→ **What is needed**
Pick out each line of the records that includes the string "agent", and copy it.

→ **Records for the task**
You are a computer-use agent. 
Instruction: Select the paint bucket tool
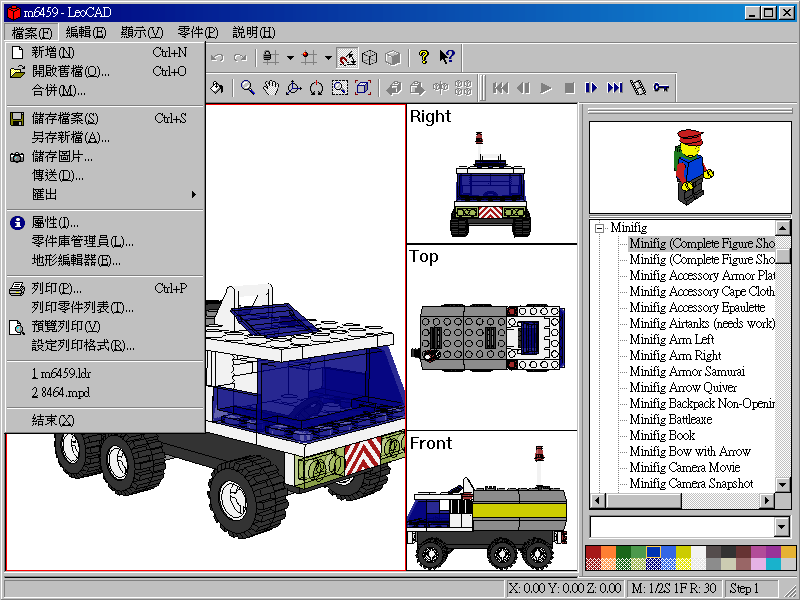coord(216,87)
==
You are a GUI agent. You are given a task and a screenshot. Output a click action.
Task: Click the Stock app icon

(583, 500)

→ **Task output**
You are a computer-use agent. 
You are a GUI agent. You are given a task and a screenshot. Output a click action.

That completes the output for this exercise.